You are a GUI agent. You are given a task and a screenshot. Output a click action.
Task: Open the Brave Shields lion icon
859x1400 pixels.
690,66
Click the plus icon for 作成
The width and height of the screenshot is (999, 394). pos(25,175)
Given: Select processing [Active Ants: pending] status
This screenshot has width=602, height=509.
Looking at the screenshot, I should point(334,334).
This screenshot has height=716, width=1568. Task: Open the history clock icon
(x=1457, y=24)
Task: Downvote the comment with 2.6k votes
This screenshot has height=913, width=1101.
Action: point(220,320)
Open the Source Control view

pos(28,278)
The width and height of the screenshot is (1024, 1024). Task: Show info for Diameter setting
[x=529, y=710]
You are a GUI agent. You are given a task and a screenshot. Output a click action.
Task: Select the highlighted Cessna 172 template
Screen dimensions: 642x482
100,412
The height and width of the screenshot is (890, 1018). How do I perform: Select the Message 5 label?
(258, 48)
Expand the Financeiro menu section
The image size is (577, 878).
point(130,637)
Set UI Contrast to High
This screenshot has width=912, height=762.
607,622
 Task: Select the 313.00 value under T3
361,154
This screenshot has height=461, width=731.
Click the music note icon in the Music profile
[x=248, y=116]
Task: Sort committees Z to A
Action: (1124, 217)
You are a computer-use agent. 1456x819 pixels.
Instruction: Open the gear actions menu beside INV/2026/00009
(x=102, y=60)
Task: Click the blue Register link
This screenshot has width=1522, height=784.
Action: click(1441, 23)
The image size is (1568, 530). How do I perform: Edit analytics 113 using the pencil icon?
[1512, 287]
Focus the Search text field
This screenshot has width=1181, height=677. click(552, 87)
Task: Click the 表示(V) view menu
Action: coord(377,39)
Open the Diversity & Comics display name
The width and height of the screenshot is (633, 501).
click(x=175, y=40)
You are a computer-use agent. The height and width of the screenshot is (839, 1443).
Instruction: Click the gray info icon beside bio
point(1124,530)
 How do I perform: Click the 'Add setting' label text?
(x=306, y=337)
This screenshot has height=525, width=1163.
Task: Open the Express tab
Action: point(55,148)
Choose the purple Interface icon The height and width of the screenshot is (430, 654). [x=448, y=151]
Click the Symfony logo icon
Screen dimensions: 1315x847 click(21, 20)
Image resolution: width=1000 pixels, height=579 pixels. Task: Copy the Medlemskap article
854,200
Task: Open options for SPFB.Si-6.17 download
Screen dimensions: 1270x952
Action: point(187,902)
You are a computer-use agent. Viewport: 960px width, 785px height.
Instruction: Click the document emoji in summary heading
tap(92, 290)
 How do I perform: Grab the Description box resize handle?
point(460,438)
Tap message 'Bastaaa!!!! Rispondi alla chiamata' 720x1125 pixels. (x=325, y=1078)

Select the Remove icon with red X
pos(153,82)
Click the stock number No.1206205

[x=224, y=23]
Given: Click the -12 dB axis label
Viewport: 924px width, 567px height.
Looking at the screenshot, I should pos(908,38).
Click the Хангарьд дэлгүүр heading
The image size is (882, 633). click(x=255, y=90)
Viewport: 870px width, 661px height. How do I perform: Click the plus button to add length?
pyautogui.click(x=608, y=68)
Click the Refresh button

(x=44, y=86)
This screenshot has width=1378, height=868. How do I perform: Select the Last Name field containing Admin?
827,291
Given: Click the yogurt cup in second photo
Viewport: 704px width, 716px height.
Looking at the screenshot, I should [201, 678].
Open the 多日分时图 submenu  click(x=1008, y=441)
● ● ●
Task item: Please show the lines of the material that contain the string "agent".

Solution for this exercise:
You are a GUI agent. You are given a task and a screenshot. Output a click action.
You are a GUI agent. You are given a task and a screenshot. Output a click action.
You are a computer-use agent. 1456x819 pixels.
You are a computer-use agent. The height and width of the screenshot is (839, 1443).
You are a computer-use agent. Viewport: 960px width, 785px height.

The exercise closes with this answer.